●なんとも暗い話だが、戦後のピークだった数を越えて過去最高となったらしい。GDPの成長と伴にその数は減少していたが、この10年不景気や高齢化により、その数が急に増加した。

●年金生活者より良すぎる生活保護費・・・なんて言われ方もしたが、4割近い高齢の受給者については、09年に一人暮らしが50万人、夫婦のみが19万人と、合計69万人もいて、1999年に24万人、10万人だったから2倍に増えている。しかも生活保護費を出す自治体には入居施設がなく「漂流高齢者」という悲惨な状況に置かれてる人も多いらしい。
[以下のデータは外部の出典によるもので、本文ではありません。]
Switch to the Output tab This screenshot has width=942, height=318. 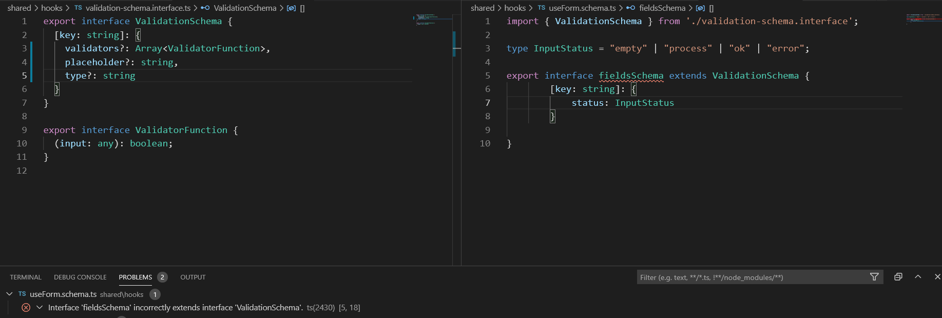193,277
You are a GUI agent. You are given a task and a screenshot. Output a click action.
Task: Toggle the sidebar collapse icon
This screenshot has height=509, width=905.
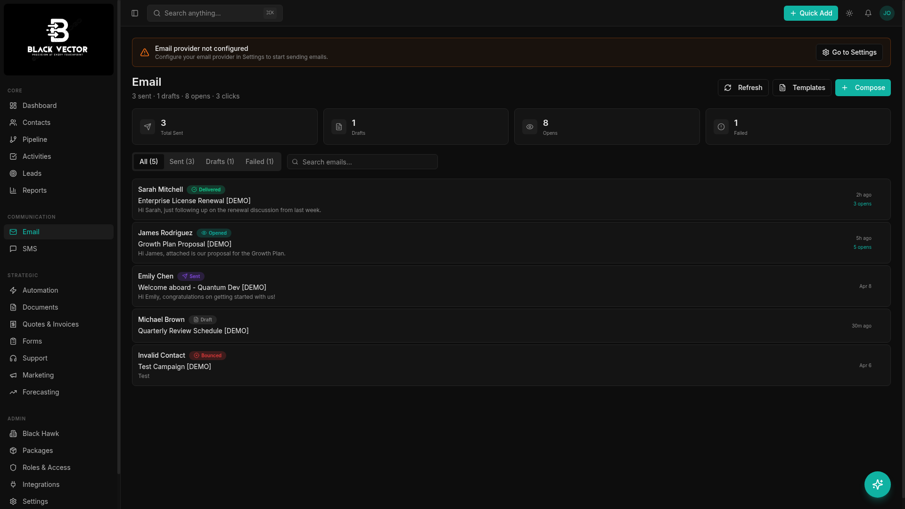pyautogui.click(x=135, y=13)
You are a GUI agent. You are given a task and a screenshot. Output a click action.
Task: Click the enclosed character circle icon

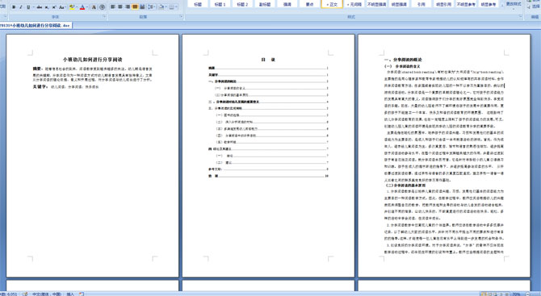click(102, 7)
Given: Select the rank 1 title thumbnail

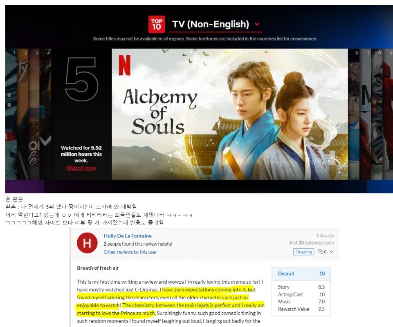Looking at the screenshot, I should (11, 114).
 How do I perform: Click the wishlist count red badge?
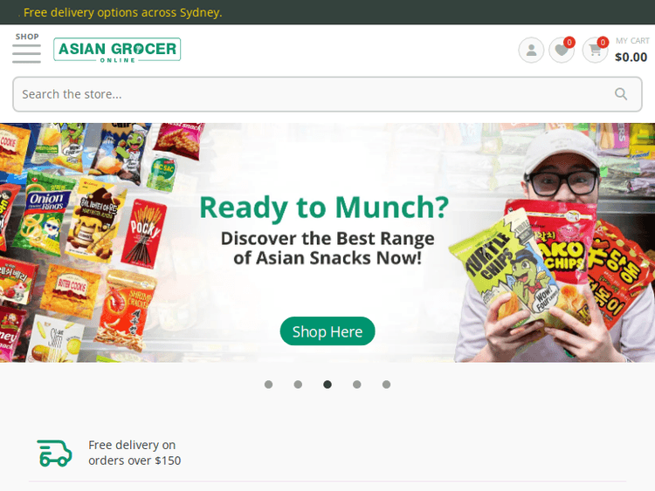coord(569,42)
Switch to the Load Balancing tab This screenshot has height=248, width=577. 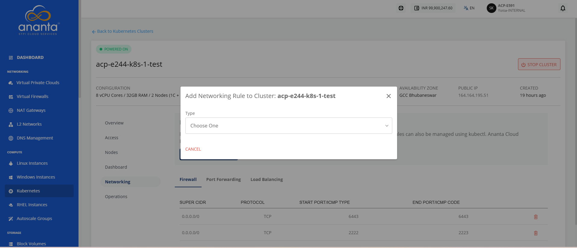pyautogui.click(x=267, y=179)
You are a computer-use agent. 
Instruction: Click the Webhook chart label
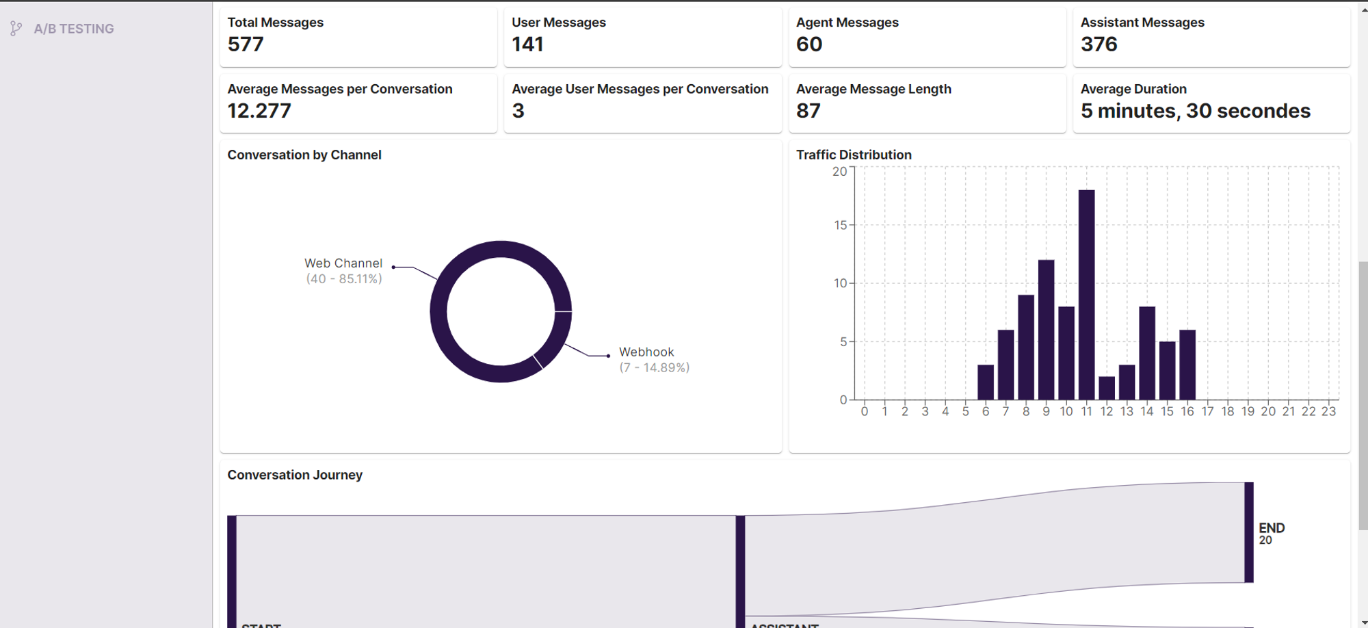tap(654, 360)
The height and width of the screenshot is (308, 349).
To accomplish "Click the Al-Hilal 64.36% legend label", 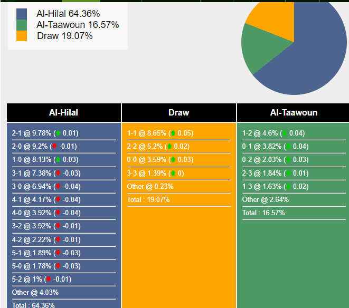I will point(68,14).
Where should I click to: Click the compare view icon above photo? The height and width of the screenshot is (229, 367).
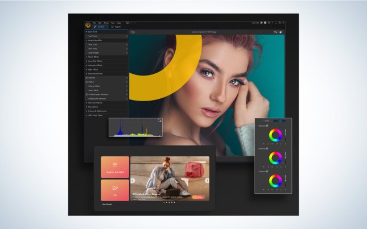click(133, 32)
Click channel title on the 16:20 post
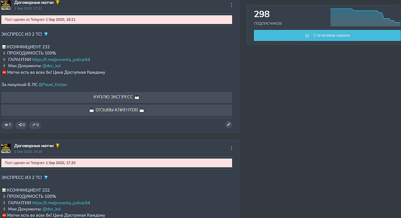The image size is (401, 218). click(34, 146)
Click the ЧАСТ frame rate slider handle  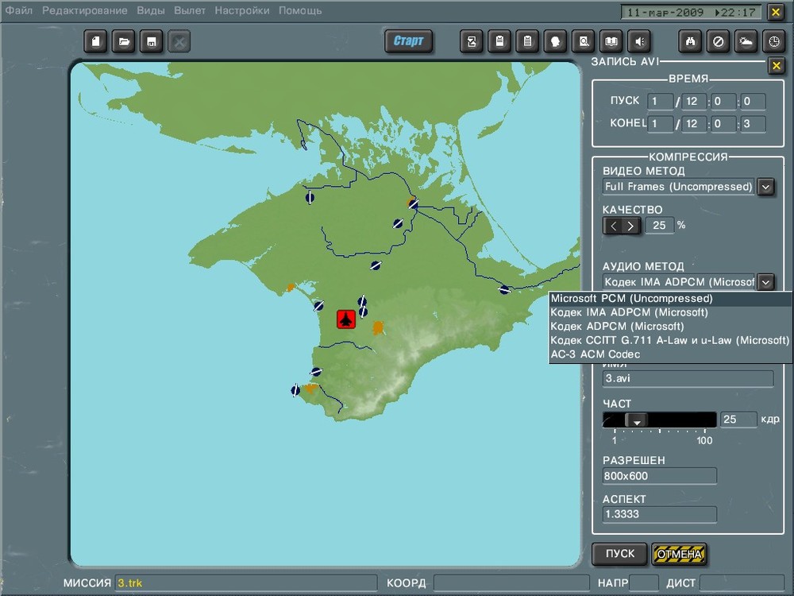(636, 420)
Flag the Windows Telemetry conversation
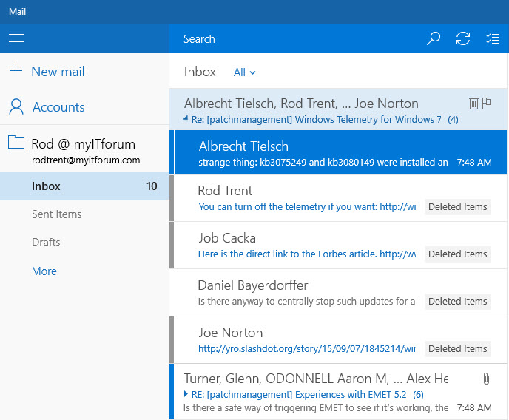 pos(487,104)
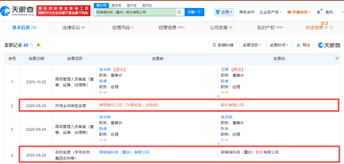Screen dimensions: 344x164
Task: Click the 数据纠错 button
Action: pos(223,45)
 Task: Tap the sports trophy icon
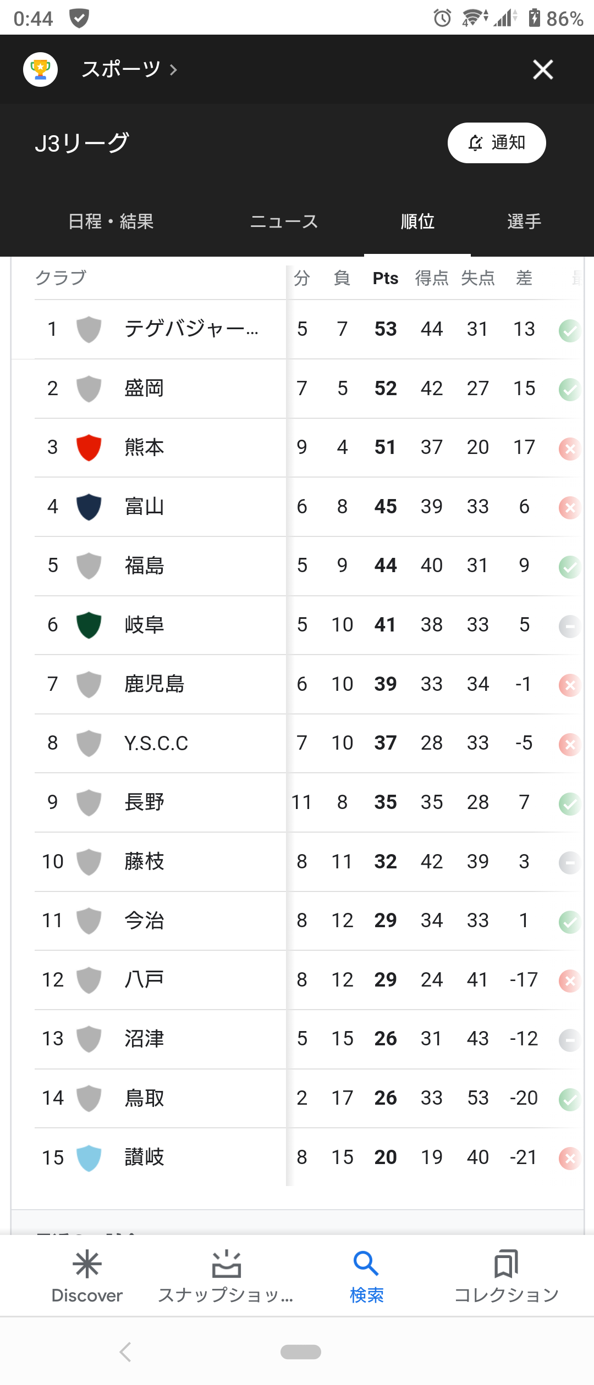pos(40,69)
●たとえば東京近郊・山梨県の高齢者施設に、都内の自治体から生活保護を受けてるにもかかわらず、受け入れ施設が無いため、やむなく入所してるなどだ。部屋には2~9台のベッドが並び、間仕切りカーテンはなく、介護スタッフが世話に駆け回ると言う状況らしい。

●一人暮らしで親族もなく、外出も禁止されるなど、まるで隔離施設のようなのだ。またそういう高齢者を集めて、生活保護費から集金して施設運営を行うビジネスもあり、「貧困ビジネス」すれすれのNPO事業などもあるらしい。

しかし困窮者の支援をしているには違いなく、社会の矛盾・セーフティネットの不備と言うしか無いだろう。

●ただ生活費を渡すだけでは、漂流高齢者は孤立するだけ・・支援員などが身近にいて、お互いに助け合えるような環境作りが重要。

 福岡市では、困りごとに応じて、医療や介護サービスを紹介する事業などに取り組んでいる。また東京のNPO・自立支援センターふるさとの会では、高齢者の集う場所「憩いの場」を提供している。

●これが 世界で最も豊かと言われる日本の姿かと思うと、ため息が出るような話だが、それこそ益々経済を強くして、税収を増やし、社会の隅々まで光を充てるしかないのだ。

政府は高齢社会の活性化に 本気で取り組むしかない。与野党で争ってる場合かと言いたくもなる。